**What to do**: Check every line of the data for the word "dropdown", and copy those that have it.

**Data records**:
*-*-*
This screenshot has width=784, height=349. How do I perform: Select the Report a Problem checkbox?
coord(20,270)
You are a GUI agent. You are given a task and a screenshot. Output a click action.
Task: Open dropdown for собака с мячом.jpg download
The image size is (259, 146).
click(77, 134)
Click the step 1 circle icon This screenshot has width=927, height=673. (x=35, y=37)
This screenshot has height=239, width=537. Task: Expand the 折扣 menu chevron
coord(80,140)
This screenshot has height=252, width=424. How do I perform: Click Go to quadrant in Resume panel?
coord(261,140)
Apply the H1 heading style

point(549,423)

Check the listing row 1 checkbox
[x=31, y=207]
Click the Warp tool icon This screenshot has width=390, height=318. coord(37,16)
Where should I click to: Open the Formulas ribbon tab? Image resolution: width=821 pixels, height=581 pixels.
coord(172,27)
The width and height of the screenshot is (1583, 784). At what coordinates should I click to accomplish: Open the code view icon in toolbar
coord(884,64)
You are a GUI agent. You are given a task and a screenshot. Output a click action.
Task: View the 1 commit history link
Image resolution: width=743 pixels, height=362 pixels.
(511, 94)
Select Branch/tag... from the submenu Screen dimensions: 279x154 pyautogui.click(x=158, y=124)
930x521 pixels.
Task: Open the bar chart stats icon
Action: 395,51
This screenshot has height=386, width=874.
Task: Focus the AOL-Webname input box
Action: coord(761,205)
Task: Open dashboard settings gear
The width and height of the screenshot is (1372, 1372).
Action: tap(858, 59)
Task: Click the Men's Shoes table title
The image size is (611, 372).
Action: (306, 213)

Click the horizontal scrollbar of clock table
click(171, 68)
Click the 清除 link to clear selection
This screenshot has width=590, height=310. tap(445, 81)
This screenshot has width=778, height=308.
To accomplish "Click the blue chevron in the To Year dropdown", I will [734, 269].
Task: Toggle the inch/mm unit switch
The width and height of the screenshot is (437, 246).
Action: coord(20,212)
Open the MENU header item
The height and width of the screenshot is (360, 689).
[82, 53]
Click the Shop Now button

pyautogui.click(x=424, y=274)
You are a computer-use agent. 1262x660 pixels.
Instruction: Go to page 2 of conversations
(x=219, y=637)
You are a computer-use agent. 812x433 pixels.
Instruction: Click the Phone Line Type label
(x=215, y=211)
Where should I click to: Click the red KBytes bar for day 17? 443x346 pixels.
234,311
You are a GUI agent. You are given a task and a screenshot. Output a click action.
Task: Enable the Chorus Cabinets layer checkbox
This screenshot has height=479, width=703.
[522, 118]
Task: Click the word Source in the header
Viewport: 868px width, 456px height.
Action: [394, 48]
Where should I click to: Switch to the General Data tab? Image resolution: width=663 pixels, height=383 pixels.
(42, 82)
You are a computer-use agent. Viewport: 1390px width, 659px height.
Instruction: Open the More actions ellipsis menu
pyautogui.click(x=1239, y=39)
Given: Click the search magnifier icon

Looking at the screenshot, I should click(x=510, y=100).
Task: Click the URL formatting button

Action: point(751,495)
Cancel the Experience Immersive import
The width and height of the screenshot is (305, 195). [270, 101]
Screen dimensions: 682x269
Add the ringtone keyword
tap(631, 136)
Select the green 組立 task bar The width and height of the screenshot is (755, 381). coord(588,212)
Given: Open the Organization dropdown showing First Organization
*-*-*
**Problem solution**:
Task: Open dropdown for собака с мячом.jpg download
To accomplish "Click the blue chevron in the To Year dropdown", I will [734, 269].
Given: Open the Organization dropdown showing First Organization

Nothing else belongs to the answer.